GIVEN REQUEST: Rewrite the records below, replacing each "GUI agent" with "desktop assistant" and leaving everything else unchanged.

GIVEN INFORMATION:

# # #

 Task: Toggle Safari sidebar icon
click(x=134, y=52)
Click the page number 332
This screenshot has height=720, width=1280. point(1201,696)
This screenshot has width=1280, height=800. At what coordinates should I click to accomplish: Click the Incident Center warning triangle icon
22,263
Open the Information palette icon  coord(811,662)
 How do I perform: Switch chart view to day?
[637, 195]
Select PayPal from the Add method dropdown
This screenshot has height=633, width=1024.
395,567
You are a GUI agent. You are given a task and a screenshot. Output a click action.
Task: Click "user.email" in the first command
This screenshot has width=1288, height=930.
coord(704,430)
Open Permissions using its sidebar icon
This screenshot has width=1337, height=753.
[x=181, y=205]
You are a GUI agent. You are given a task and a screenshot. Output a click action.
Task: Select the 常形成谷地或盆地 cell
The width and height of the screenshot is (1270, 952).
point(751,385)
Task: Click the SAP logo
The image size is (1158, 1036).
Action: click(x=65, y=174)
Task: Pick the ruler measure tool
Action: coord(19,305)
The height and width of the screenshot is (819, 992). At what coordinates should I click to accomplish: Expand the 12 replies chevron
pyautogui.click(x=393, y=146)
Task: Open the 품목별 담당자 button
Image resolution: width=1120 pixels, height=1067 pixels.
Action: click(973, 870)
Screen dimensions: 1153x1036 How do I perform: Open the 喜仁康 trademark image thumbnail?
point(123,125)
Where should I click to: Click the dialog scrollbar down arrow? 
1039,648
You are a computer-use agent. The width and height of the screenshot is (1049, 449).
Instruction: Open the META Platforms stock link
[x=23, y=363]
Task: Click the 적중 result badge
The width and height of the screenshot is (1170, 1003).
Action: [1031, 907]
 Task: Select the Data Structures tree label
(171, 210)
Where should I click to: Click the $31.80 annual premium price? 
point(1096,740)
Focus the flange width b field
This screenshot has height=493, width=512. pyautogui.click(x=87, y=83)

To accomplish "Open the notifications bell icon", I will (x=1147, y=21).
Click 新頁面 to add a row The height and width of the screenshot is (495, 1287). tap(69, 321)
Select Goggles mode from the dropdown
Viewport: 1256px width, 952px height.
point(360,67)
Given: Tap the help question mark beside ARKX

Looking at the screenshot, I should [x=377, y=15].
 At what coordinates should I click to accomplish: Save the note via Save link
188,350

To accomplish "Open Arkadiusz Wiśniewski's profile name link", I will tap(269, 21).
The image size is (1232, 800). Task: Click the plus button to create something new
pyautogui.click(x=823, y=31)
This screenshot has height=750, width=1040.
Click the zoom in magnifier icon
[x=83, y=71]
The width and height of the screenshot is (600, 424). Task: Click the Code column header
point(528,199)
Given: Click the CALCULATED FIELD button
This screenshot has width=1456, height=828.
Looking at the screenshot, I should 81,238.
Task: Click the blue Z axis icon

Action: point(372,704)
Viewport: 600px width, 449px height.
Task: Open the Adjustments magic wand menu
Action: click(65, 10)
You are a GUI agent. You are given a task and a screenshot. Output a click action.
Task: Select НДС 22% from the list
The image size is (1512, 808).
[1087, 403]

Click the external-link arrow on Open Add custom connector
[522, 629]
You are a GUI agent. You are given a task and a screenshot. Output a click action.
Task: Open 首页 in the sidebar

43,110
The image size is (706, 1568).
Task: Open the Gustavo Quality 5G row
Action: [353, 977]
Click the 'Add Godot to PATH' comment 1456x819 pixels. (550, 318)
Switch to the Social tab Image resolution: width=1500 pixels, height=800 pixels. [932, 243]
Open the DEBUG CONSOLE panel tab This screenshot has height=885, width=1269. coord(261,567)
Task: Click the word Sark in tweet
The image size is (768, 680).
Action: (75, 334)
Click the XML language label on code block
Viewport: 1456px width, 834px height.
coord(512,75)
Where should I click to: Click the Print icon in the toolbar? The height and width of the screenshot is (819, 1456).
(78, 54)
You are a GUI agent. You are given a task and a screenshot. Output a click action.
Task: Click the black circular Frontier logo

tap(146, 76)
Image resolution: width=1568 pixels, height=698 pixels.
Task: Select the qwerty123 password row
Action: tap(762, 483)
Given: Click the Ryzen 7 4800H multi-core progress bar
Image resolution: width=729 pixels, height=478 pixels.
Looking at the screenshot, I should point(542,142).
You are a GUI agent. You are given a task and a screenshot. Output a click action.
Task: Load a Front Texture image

# # #

SOLVED PROBLEM:
 Task: Toggle Safari sidebar icon
click(x=134, y=52)
Click the page number 332
This screenshot has height=720, width=1280. point(1201,696)
This screenshot has width=1280, height=800. At what coordinates should I click to accomplish: Click the Incident Center warning triangle icon
22,263
Open the Information palette icon  coord(811,662)
 How do I perform: Switch chart view to day?
[637, 195]
Select PayPal from the Add method dropdown
This screenshot has height=633, width=1024.
395,567
You are a desktop assistant. You are given a task and a screenshot. Output a click action.
Task: Click "user.email" in the first command
This screenshot has width=1288, height=930.
coord(704,430)
Open Permissions using its sidebar icon
This screenshot has width=1337, height=753.
[x=181, y=205]
You are a desktop assistant. You are given a task and a screenshot. Output a click action.
Task: Select the 常形成谷地或盆地 cell
The width and height of the screenshot is (1270, 952).
point(751,385)
Task: Click the SAP logo
The image size is (1158, 1036).
Action: click(x=65, y=174)
Task: Pick the ruler measure tool
Action: coord(19,305)
The height and width of the screenshot is (819, 992). At what coordinates should I click to accomplish: Expand the 12 replies chevron
pyautogui.click(x=393, y=146)
Task: Open the 품목별 담당자 button
Image resolution: width=1120 pixels, height=1067 pixels.
Action: click(973, 870)
Screen dimensions: 1153x1036 How do I perform: Open the 喜仁康 trademark image thumbnail?
point(123,125)
Where should I click to: Click the dialog scrollbar down arrow? 
1039,648
You are a computer-use agent. The width and height of the screenshot is (1049, 449).
Instruction: Open the META Platforms stock link
[x=23, y=363]
Task: Click the 적중 result badge
The width and height of the screenshot is (1170, 1003).
Action: [1031, 907]
 Task: Select the Data Structures tree label
(171, 210)
Where should I click to: Click the $31.80 annual premium price? 
point(1096,740)
Focus the flange width b field
This screenshot has height=493, width=512. pyautogui.click(x=87, y=83)

To accomplish "Open the notifications bell icon", I will (x=1147, y=21).
Click 新頁面 to add a row The height and width of the screenshot is (495, 1287). tap(69, 321)
Select Goggles mode from the dropdown
Viewport: 1256px width, 952px height.
point(360,67)
Given: Tap the help question mark beside ARKX

Looking at the screenshot, I should [x=377, y=15].
 At what coordinates should I click to accomplish: Save the note via Save link
188,350

To accomplish "Open Arkadiusz Wiśniewski's profile name link", I will tap(269, 21).
The image size is (1232, 800). Task: Click the plus button to create something new
pyautogui.click(x=823, y=31)
This screenshot has height=750, width=1040.
Click the zoom in magnifier icon
[x=83, y=71]
The width and height of the screenshot is (600, 424). Task: Click the Code column header
point(528,199)
Given: Click the CALCULATED FIELD button
This screenshot has width=1456, height=828.
Looking at the screenshot, I should 81,238.
Task: Click the blue Z axis icon

Action: point(372,704)
Viewport: 600px width, 449px height.
Task: Open the Adjustments magic wand menu
Action: click(65, 10)
You are a desktop assistant. You are given a task and a screenshot. Output a click action.
Task: Select НДС 22% from the list
The image size is (1512, 808).
[1087, 403]

Click the external-link arrow on Open Add custom connector
[522, 629]
You are a desktop assistant. You are given a task and a screenshot. Output a click action.
Task: Open 首页 in the sidebar

43,110
The image size is (706, 1568).
Task: Open the Gustavo Quality 5G row
Action: [353, 977]
Click the 'Add Godot to PATH' comment 1456x819 pixels. (550, 318)
Switch to the Social tab Image resolution: width=1500 pixels, height=800 pixels. [932, 243]
Open the DEBUG CONSOLE panel tab This screenshot has height=885, width=1269. coord(261,567)
Task: Click the word Sark in tweet
The image size is (768, 680).
Action: (75, 334)
Click the XML language label on code block
Viewport: 1456px width, 834px height.
coord(512,75)
Where should I click to: Click the Print icon in the toolbar? The height and width of the screenshot is (819, 1456).
(78, 54)
You are a desktop assistant. You are given a task and a screenshot. Output a click action.
Task: Click the black circular Frontier logo

tap(146, 76)
Image resolution: width=1568 pixels, height=698 pixels.
Task: Select the qwerty123 password row
Action: tap(762, 483)
Given: Click the Ryzen 7 4800H multi-core progress bar
Image resolution: width=729 pixels, height=478 pixels.
Looking at the screenshot, I should point(542,142).
You are a desktop assistant. You are given a task and a screenshot. Output a click action.
Task: Load a Front Texture image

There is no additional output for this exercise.